Monitoring in real time is arranged in the signal of charge sensor of diesel particulate filter upstream of the exhaust passage of motor;

Monitoring in real time is positioned at the signal of the charge sensor in described diesel particulate filter downstream.

28. method according to claim 27 is characterized in that, the signal that described method also is included in described downstream sensor sends warning signal when surpassing predeterminated level.

29. method according to claim 27 is characterized in that, described method also comprises:

Whether the difference of detection between the corresponding signal of described upstream sensor and described downstream sensor is lower than predeterminated level;

When being lower than described predeterminated level, the difference between the corresponding signal of described upstream sensor and described downstream sensor sends warning signal.

30. an onboard diagnostic system that is used for the monitoring engine discharging, described system comprises:

Be used for obtaining in real time the device of the information relevant with the improper engine emission of the exhaust passage of motor, described improper engine emission comprises at least a in particulate matter and the nitrogen oxide;

Be used for making in real time the described improper engine emission information device relevant with the discharging of the single cylinder of described motor;

Be used for reducing in real time the device of improper engine emission of the single cylinder of described motor.

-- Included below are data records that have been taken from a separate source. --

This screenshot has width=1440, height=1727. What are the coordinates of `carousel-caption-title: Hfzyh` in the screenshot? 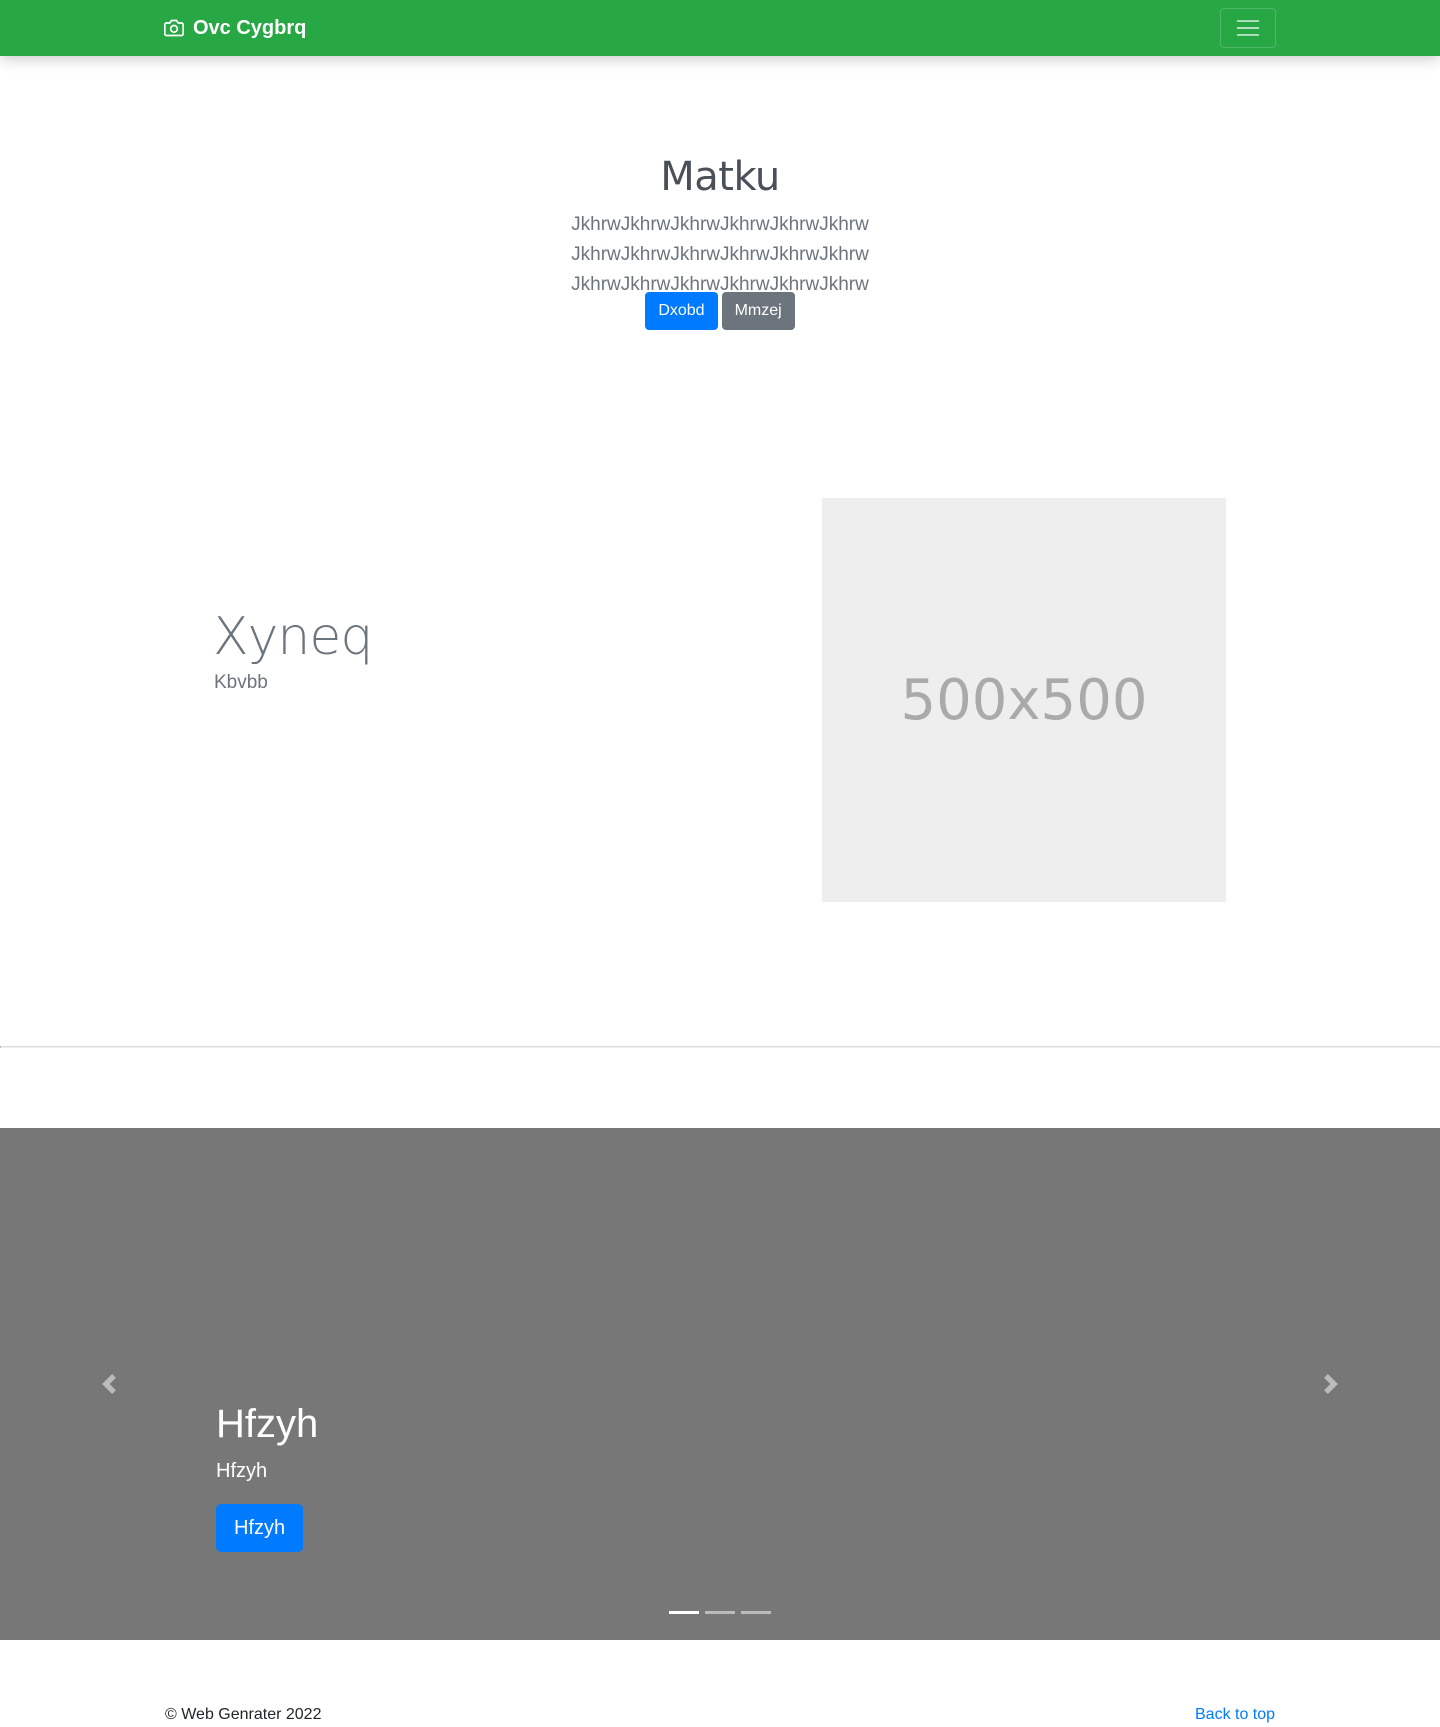 It's located at (268, 1424).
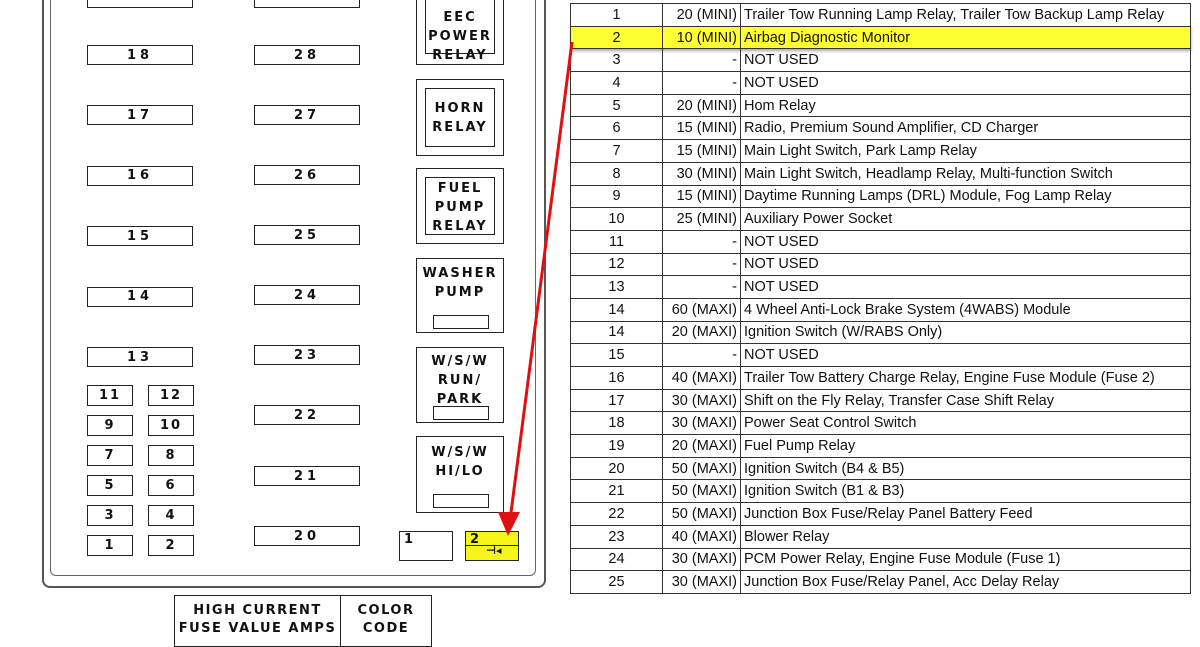  What do you see at coordinates (110, 546) in the screenshot?
I see `mini-fuse-slot: 1` at bounding box center [110, 546].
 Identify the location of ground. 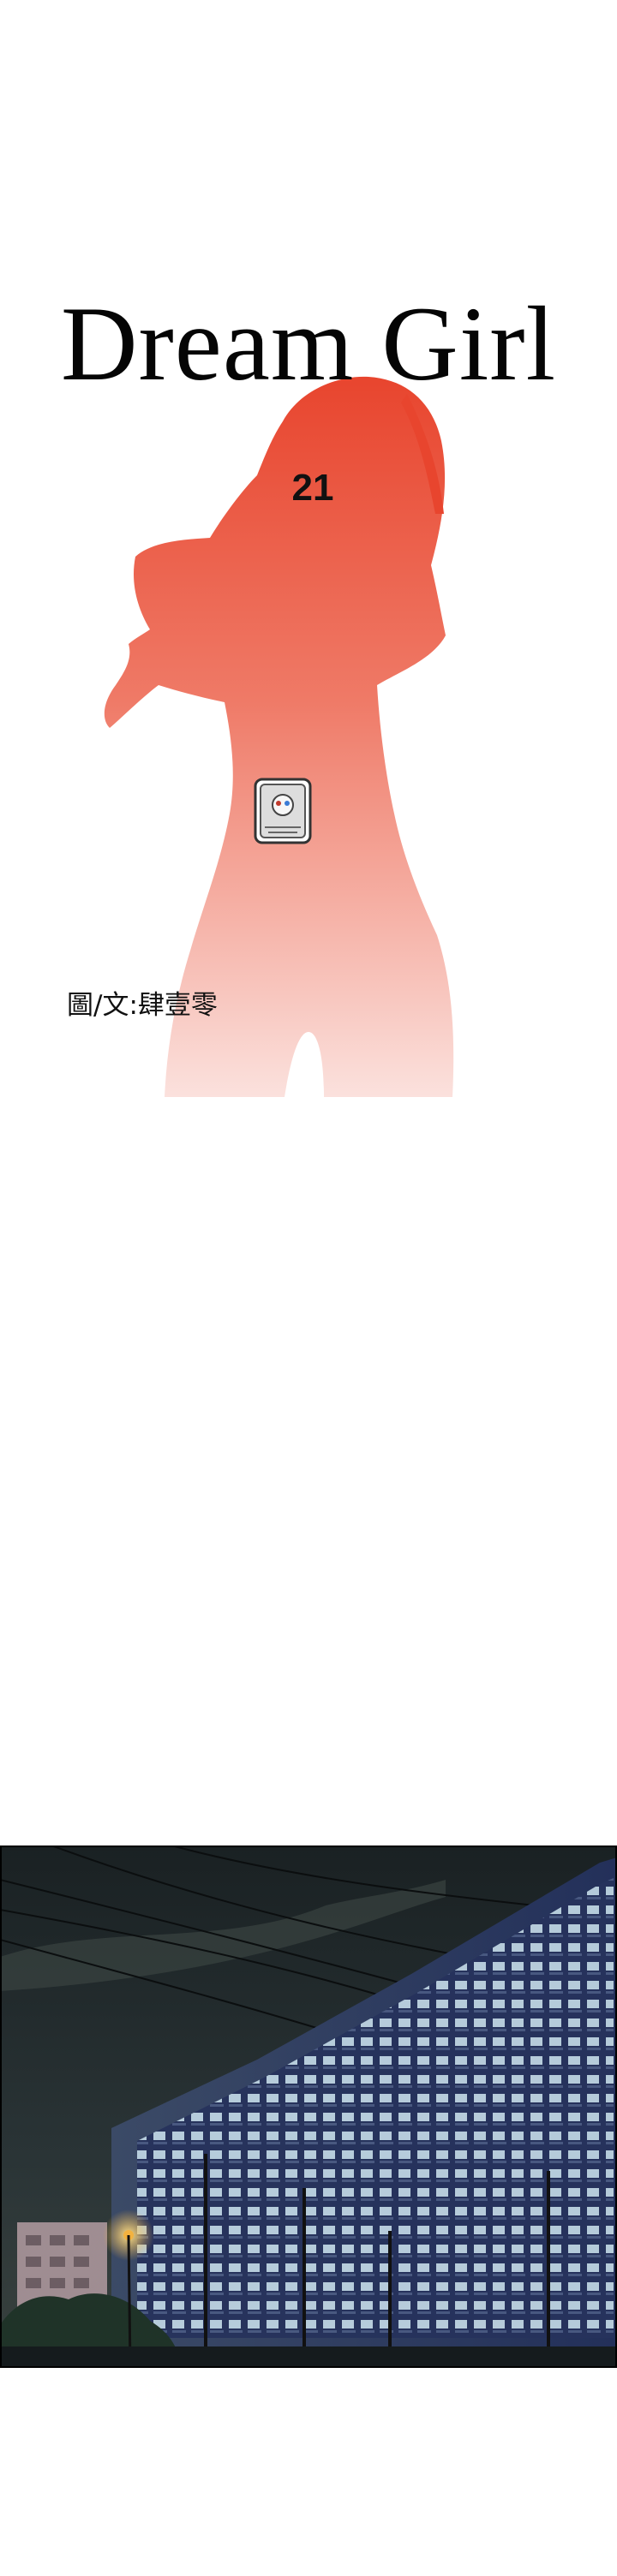
(308, 2357).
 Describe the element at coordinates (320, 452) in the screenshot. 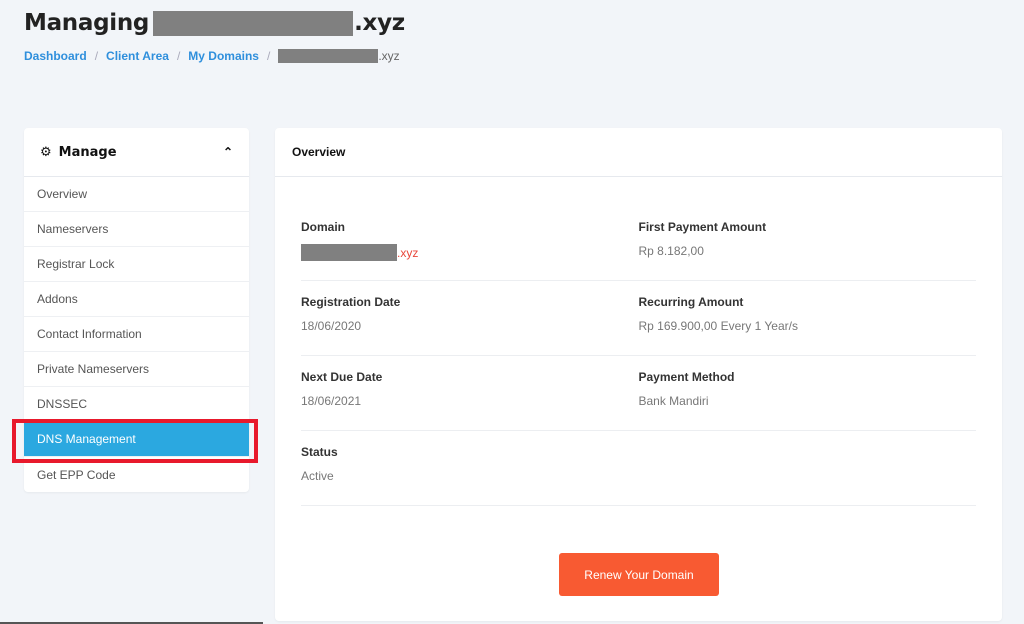

I see `status-label: Status` at that location.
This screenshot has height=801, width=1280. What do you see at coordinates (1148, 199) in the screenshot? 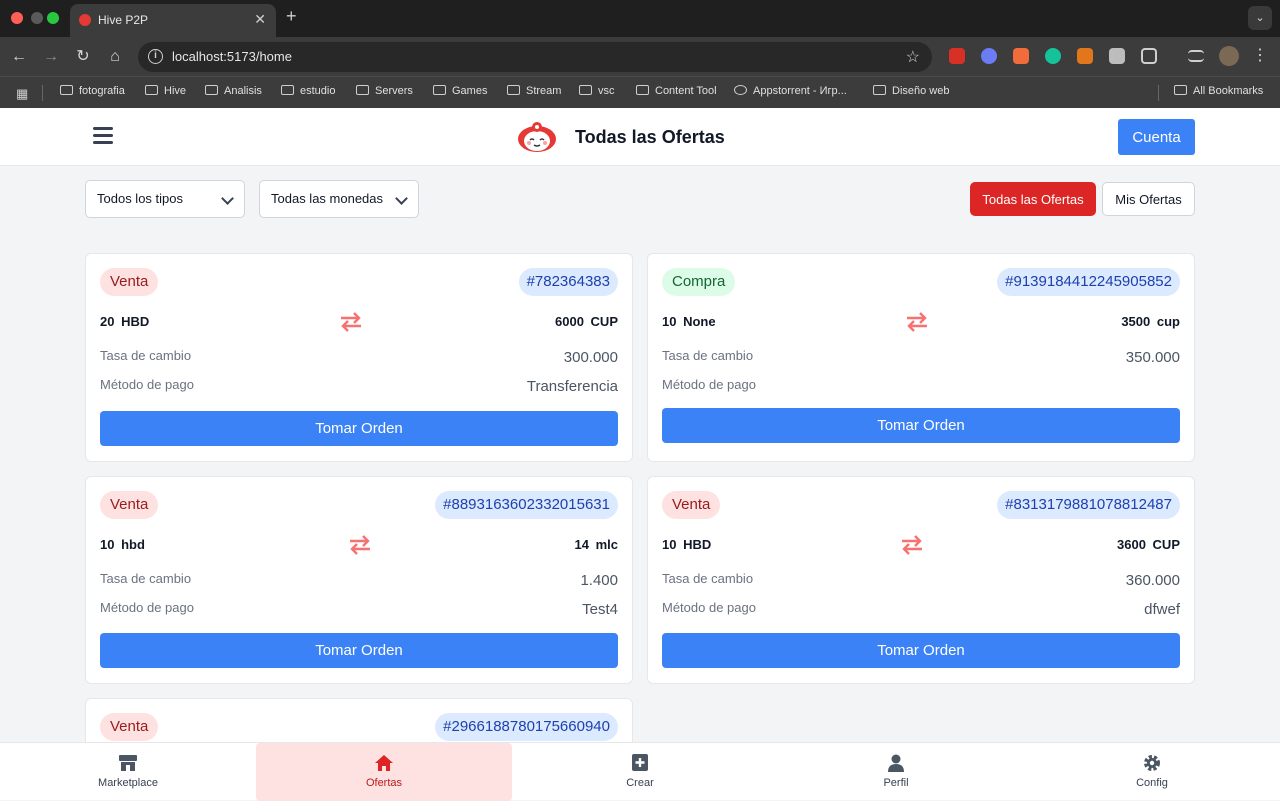
I see `my-offers-button: Mis Ofertas` at bounding box center [1148, 199].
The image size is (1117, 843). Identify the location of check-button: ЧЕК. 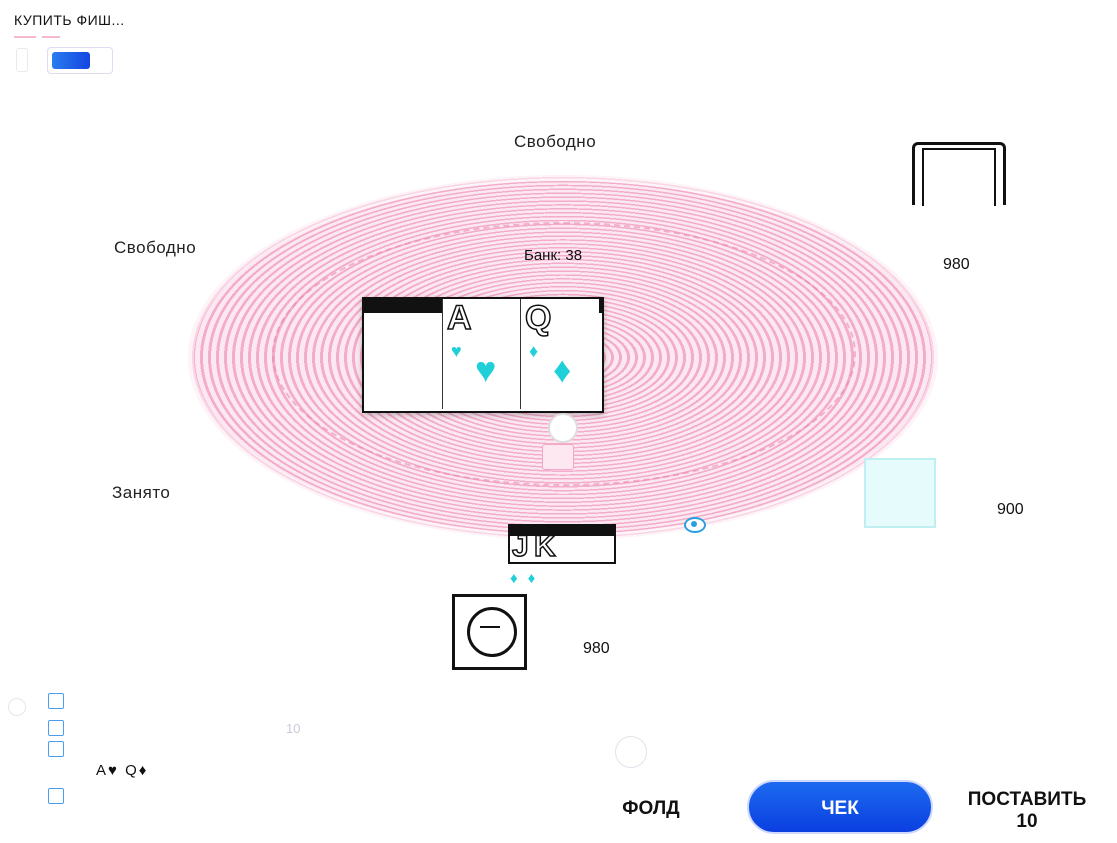
(840, 807).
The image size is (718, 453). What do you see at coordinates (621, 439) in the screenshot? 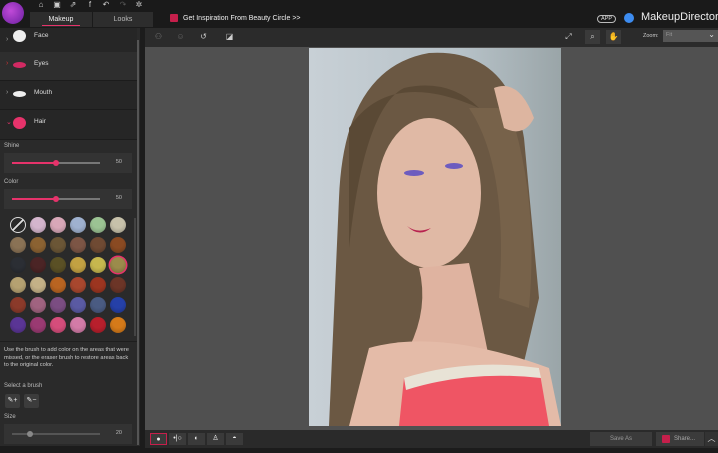
I see `save-as-button: Save As` at bounding box center [621, 439].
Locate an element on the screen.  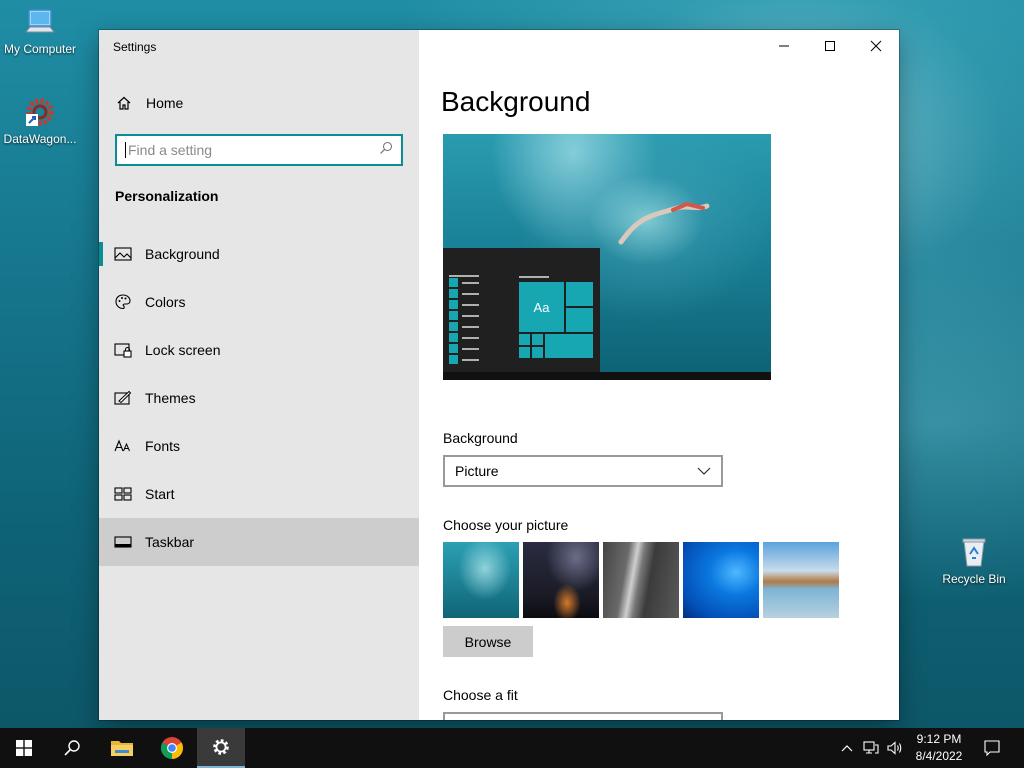
notification-icon is located at coordinates (992, 748).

31. onboard diagnostic system according to claim 30 is characterized in that, described onboard diagnostic system also comprises and is used to provide improper engine emission concentration to surpass the device of the real-time indication of predeterminated level.

32. onboard diagnostic system according to claim 30 is characterized in that, described onboard diagnostic system also comprises the device that is used for following the tracks of in time improper engine emission.

33. onboard diagnostic system according to claim 30, it is characterized in that, described onboard diagnostic system also comprises the device that is used for determining being selected from least one condition of following group: upgrade the time of the diesel particulate filter of described exhaust passage, and the degradation in efficiency of the diesel particulate filter in the described exhaust passage.